Written exercise A: Give the rows below as a Markdown table with the columns "No." and "Line". Start with the line with "Given: Switch to mobile portrait breakpoint", go on through the line with "click(215, 80)", skip blank lines, and leave out the pictures.

Text to read:
═══

2016-10-23 Thread Giuseppe Marullo

Thanks to all that have answered, as usual very good advices.

I am puzzled about what to do, still the total cost of it for a OXCO + 
GPS(unit with antenna) + control mcu is 67usd, I doubt I could find 
anything like this for a cheaper price new.


Only cheap alternative could be this one(already discussed here one year 
ago):


http://www.ebay.com/itm/141734507722?_trksid=p2057872.m2749.l2649

Would this allow me to play as the "standard" ThunderBolt using the same 
software? Any preferred model among

63090/73090/65256 "models"?

Giuseppe Marullo
IW2JWW - JN45RQ

PS: Still I like the idea of the kit...the trimble would require PSU, 
antenna, boxing and no fancy display...

═══

Written exercise B: According to the post about the OXCO and GPS kit, what is the total cost of the kit?

═══

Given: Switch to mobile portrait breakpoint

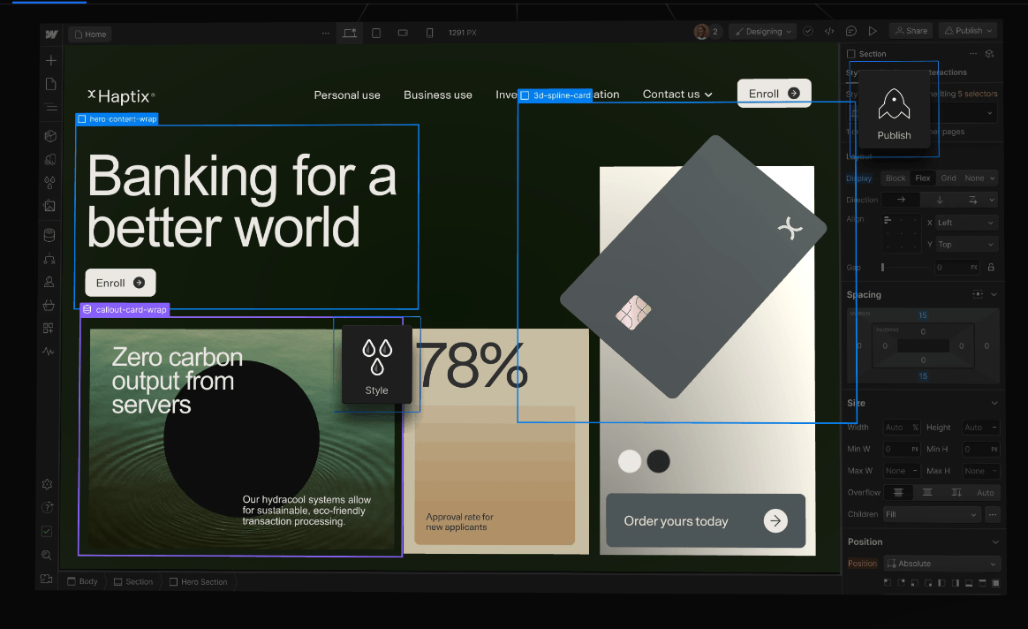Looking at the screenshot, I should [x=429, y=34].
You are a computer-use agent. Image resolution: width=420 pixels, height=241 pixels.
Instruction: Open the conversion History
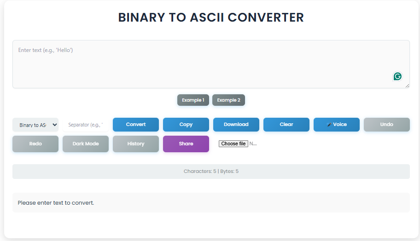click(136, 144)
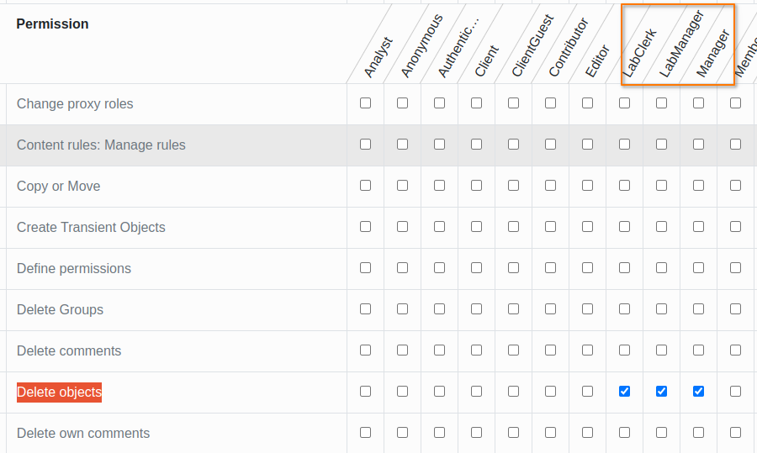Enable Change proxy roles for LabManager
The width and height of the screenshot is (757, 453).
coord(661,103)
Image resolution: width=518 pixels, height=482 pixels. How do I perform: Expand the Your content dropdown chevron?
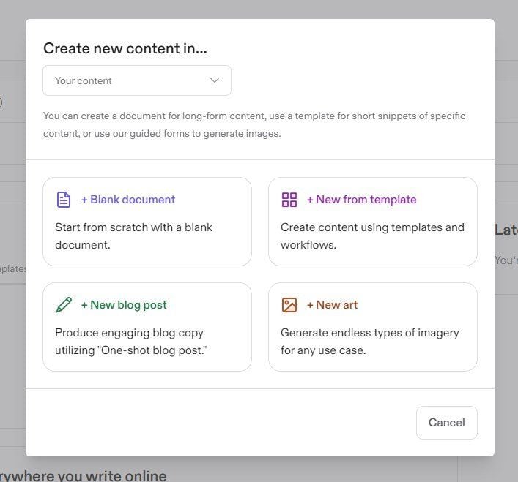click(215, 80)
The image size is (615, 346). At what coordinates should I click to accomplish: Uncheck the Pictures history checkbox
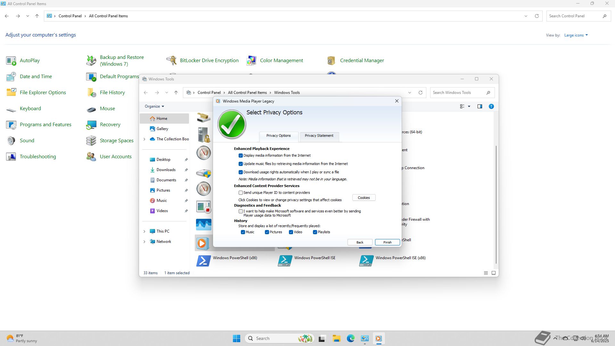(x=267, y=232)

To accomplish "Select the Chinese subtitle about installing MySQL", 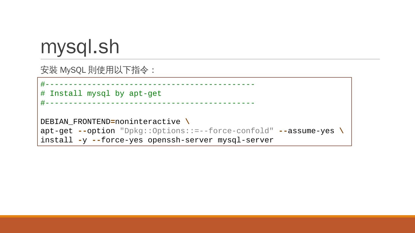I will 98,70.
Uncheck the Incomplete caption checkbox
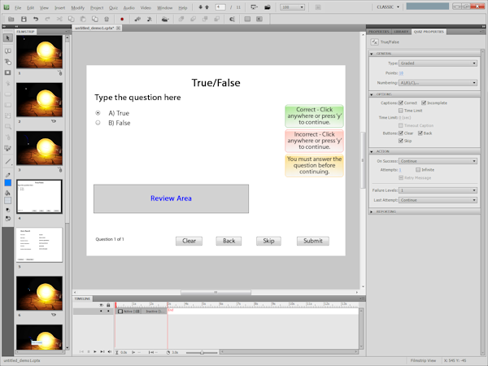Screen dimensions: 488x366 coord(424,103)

═══

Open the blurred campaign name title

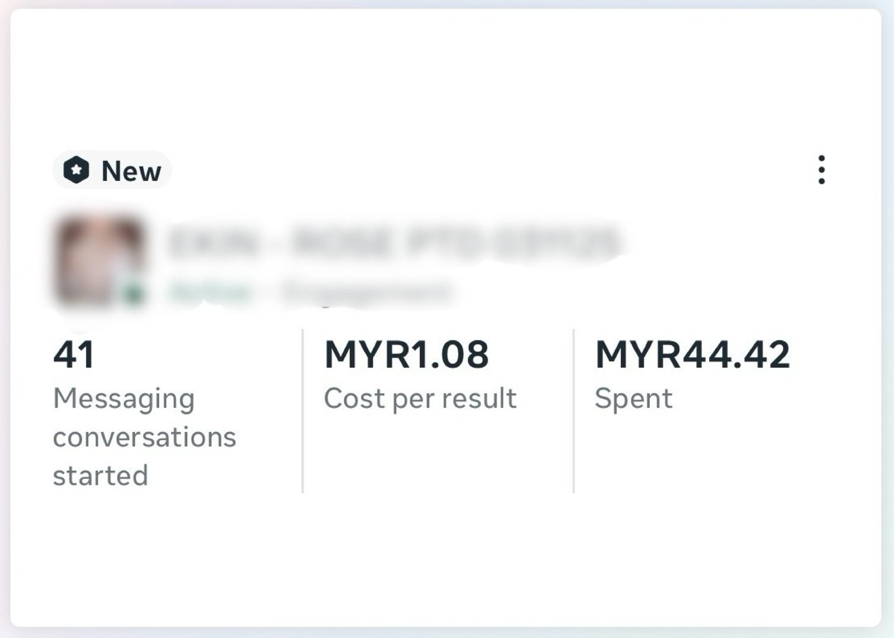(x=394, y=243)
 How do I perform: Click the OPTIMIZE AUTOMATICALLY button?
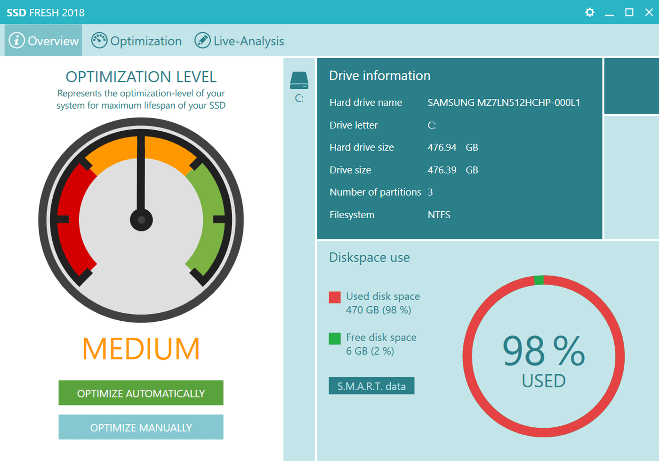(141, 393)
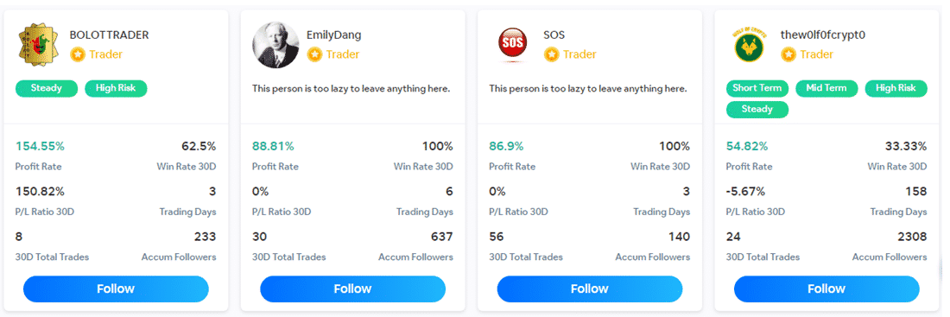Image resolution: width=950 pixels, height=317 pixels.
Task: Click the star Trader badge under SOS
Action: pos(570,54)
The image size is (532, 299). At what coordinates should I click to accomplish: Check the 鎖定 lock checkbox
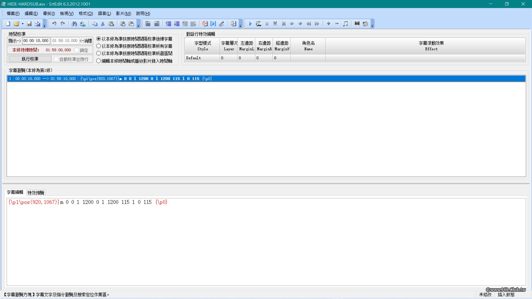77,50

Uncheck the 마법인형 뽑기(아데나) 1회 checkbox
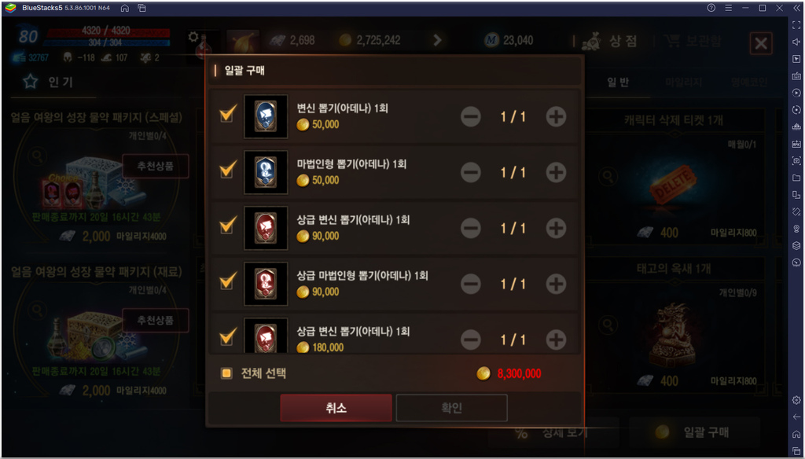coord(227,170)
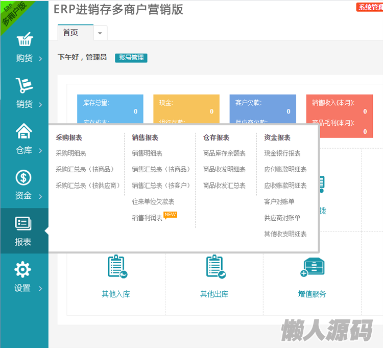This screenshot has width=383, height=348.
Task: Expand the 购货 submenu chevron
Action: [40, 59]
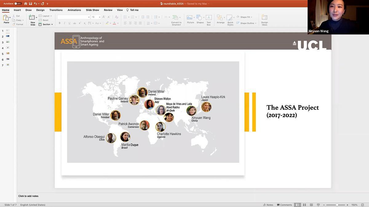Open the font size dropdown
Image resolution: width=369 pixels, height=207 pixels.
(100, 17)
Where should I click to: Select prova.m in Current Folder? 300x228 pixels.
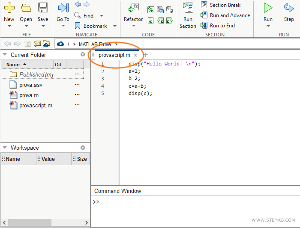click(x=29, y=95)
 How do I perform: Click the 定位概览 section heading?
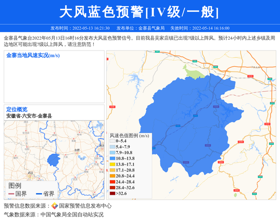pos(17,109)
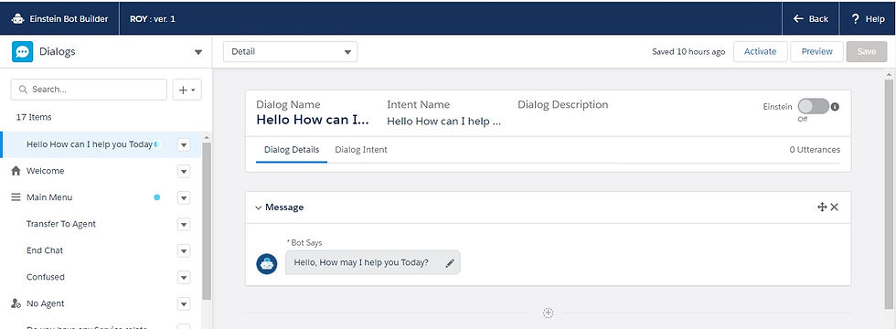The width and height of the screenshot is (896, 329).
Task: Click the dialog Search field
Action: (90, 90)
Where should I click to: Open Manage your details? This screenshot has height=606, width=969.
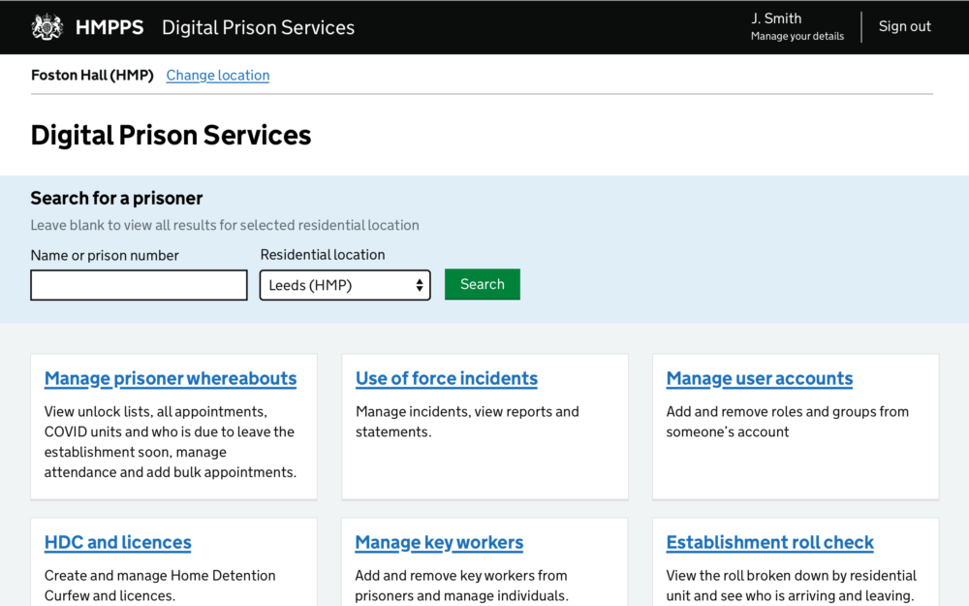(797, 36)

═══

Expected output A:
| No. | Line |
|---|---|
| 1 | Given: Switch to mobile portrait breakpoint |
| 2 | Looking at the screenshot, I should [x=429, y=34]. |
| 3 | You are a computer-use agent. Image resolution: width=420 pixels, height=241 pixels. |
| 4 | Instruction: Open the conversion History |
| 5 | click(136, 144) |
| 6 | Enable Change proxy roles for LabManager |
| 7 | The width and height of the screenshot is (757, 453). |
| 8 | coord(661,103) |
| 9 | Image resolution: width=518 pixels, height=482 pixels. How do I perform: Expand the Your content dropdown chevron? |
| 10 | click(215, 80) |

Expected output B: 67 USD for the OXCO, the GPS unit with antenna, and the control MCU.